在解释该函数之前,先介绍一下两个主要的结构体,详见下面的注释。
struct soc_camera_link {
/* Camera bus id, used to match a camera and a bus */
int bus_id; //这个一般用于匹配soc camera host的序号
/* Per camera SOCAM_SENSOR_* bus flags */
unsigned long flags;
int i2c_adapter_id; //I2C 适配器号
struct i2c_board_info *board_info;
const char *module_name;
void *priv;
/* Optional regulators that have to be managed on power on/off events */
//可选的,用于电源的管理
struct regulator_bulk_data *regulators;
int num_regulators;
/*
* For non-I2C devices platform platform has to provide methods to
* add a device to the system and to remove
*/
//以下这几个成员函数,主要是针对那些非I2C的平台,用于管理sensor设备的添加或者删除,不过一般情况下用不到
int (*add_device)(struct soc_camera_link *, struct device *);
void (*del_device)(struct soc_camera_link *);
/* Optional callbacks to power on or off and reset the sensor */
int (*power)(struct device *, int);
int (*reset)(struct device *);
/*
* some platforms may support different data widths than the sensors
* native ones due to different data line routing. Let the board code
* overwrite the width flags.
*/
int (*set_bus_param)(struct soc_camera_link *, unsigned long flags);
unsigned long (*query_bus_param)(struct soc_camera_link *);
void (*free_bus)(struct soc_camera_link *);
};
下面介绍一下soc camera device 这个结构体,详见下面的注释
struct soc_camera_device {
struct list_head list;
struct device dev;
struct device *pdev; /* Platform device */
s32 user_width; //图像的宽度,以像素为单位
s32 user_height; //图像的高度,以像素为单位
u32 bytesperline; /* for padding, zero if unused */
u32 sizeimage;//一画图像的大小,也是存储图像缓冲区的大小
enum v4l2_colorspace colorspace;//色域,指描述色彩时所使用的坐标系
unsigned char iface; /* Host number */ //于camera link中的bus_id相对应
unsigned char devnum; /* Device number per host */
struct soc_camera_sense *sense; /* See comment in struct definition */
struct soc_camera_ops *ops;
struct video_device *vdev;
const struct soc_camera_format_xlate *current_fmt; //驱动中当前使用的视频格式
struct soc_camera_format_xlate *user_formats; //全部支持的视频格式
int num_user_formats;
enum v4l2_field field; /* Preserve field over close() */ //决定图像源数据交错的方式
void *host_priv; /* Per-device host private data */
/* soc_camera.c private count.
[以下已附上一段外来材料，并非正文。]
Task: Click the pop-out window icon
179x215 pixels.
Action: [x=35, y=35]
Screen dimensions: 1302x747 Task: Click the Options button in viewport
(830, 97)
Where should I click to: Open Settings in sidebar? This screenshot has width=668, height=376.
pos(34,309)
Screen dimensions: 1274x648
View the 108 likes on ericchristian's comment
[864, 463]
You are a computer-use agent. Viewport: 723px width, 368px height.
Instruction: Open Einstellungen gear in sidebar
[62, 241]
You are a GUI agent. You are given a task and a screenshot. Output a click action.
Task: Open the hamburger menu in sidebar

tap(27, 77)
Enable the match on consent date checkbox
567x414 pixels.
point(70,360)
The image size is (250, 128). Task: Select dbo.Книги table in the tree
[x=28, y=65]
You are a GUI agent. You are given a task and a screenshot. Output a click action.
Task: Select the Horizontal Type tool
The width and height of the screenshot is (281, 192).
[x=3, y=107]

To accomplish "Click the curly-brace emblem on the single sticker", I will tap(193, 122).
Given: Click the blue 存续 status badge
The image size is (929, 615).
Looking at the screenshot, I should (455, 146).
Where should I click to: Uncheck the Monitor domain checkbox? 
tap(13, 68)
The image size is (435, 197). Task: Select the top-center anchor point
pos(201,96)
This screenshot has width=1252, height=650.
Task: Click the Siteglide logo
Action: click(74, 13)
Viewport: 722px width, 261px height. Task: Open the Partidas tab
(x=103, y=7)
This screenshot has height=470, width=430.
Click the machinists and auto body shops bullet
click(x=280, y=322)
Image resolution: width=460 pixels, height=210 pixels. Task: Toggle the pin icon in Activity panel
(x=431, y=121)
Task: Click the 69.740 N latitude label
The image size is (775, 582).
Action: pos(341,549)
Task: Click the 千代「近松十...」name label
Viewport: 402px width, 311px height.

Only accessed with .video_lock held */
int use_count;
struct mutex video_lock; /* Protects device data */
struct file *streamer; /* stream owner */
//下面这个共用体,非常重要,用于管理帧缓冲区
union {
struct videobuf_queue vb_vidq;
struct vb2_queue vb2_vidq;
};
};
在分析该probe函数之前,笔者先将对应于该probe函数的platform device的简单示例写错来,以便可以更好的分析该probe函数。示例如下:
static int example_power(struct device *dev,int power
{
}
static int example_reset(struct device *dev)
{
}
struct i2c_board_info example_info = {
I2C_BOARD_INFO("example_sensor",0x27),
};
struct soc_camera_link example_link = {
.bus_id = 0,/*match the soc camera host id */
.board_info = &example_info,
.i2c_adapter_id = 1,/*match the I2C Adapater ID.
*/
.power = example_power ,
.reset = example_reset,
};
struct platfom_device example_camera_device = {
.name = "camera device",
.id = 0,
.dev = {
.platform_data = &example_link,
},
};
以上的代码片度是一个简单的实例,那我们现在可以分析上面的probe函数了,首先,会通过传入的参数pdev获取platform_data,即struct soc_camera_link,然后(2)处的代码为struct soc_camera_device 申请内存,并且初始化,其中iface被初始化为bus_id,指定soc camera host的index。再来看(3)处的代码,调用函数soc_camera_device_register(struct soc_camera_device *dev)函数,来看看这个函数做了什么。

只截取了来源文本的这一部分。